# Minimax on Mancala (State-Based)

**Goal:** implement a correct, state-based **Minimax** for Mancala using the engine functions:
- `legal_actions(state)`
- `step(state, action)`
- `evaluate(state)` (scores from the current player's perspective)

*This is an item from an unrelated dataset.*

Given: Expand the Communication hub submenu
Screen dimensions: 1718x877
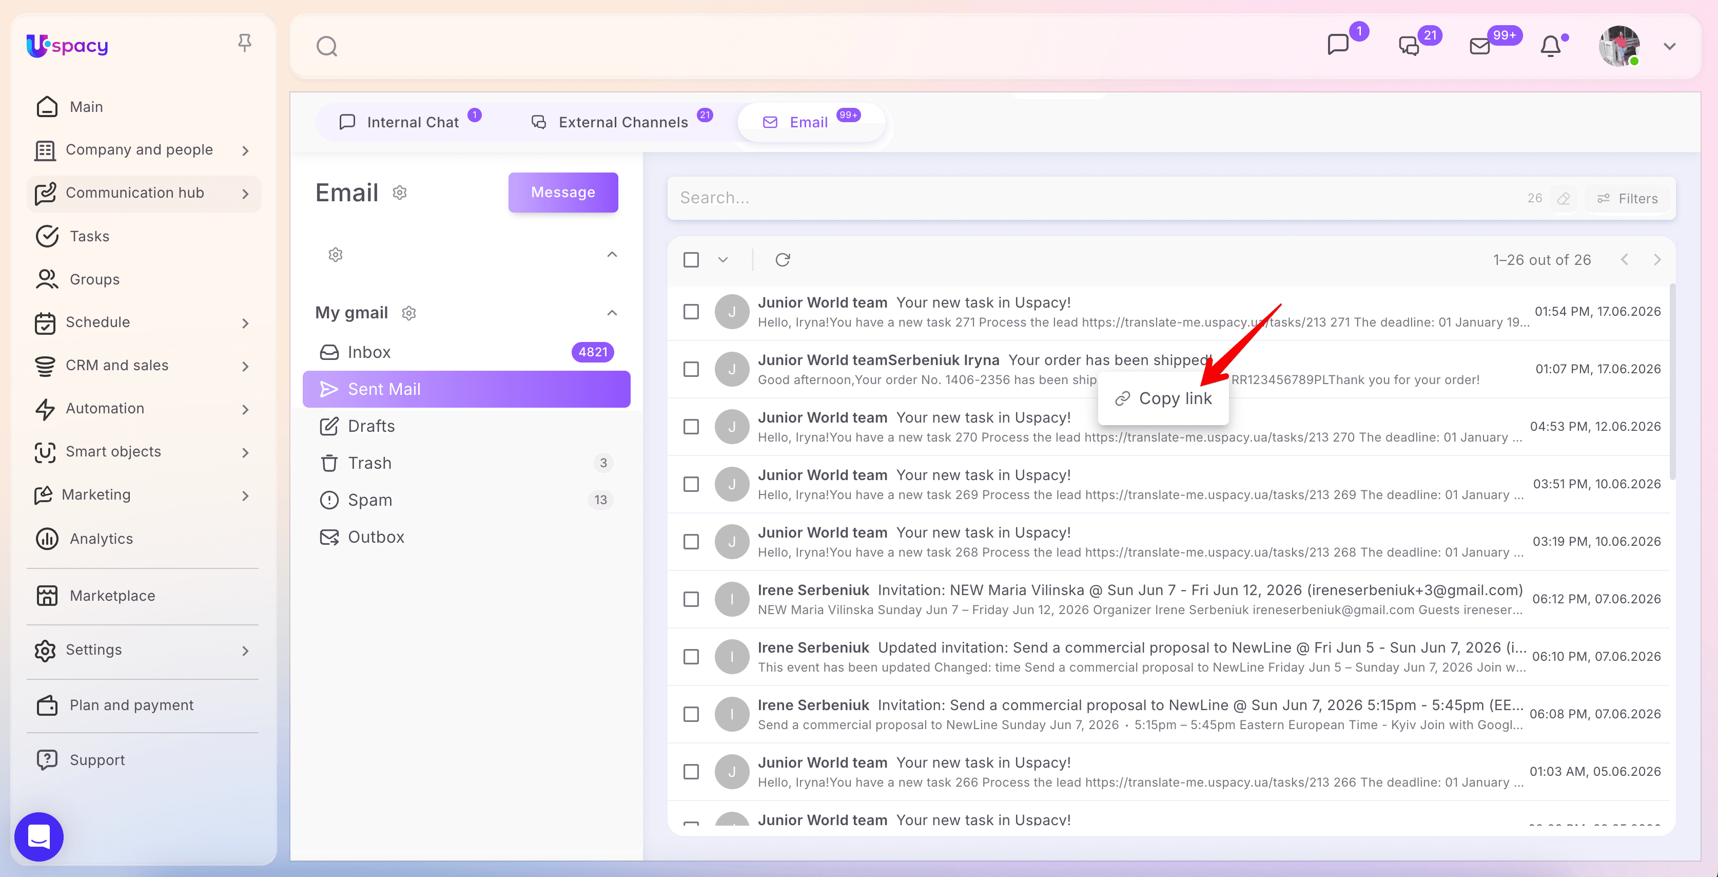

We'll also handle Mancala’s **extra turn** rule properly and measure node counts.



## 0) Setup

If you're running this from the repo root, the following cell makes sure Python can import from `src/`.


In [1]:
import os, sys, pathlib
REPO_ROOT = pathlib.Path().resolve().parents[1]  # .../tutorials/minimax_alpha/ -> repo root
SRC = REPO_ROOT / "src"
if str(SRC) not in sys.path:
    sys.path.insert(0, str(SRC))

print(REPO_ROOT, SRC)

from mancala_ai.engine.core import new_game, legal_actions, step, evaluate
print("Imports OK. Repo root:", REPO_ROOT)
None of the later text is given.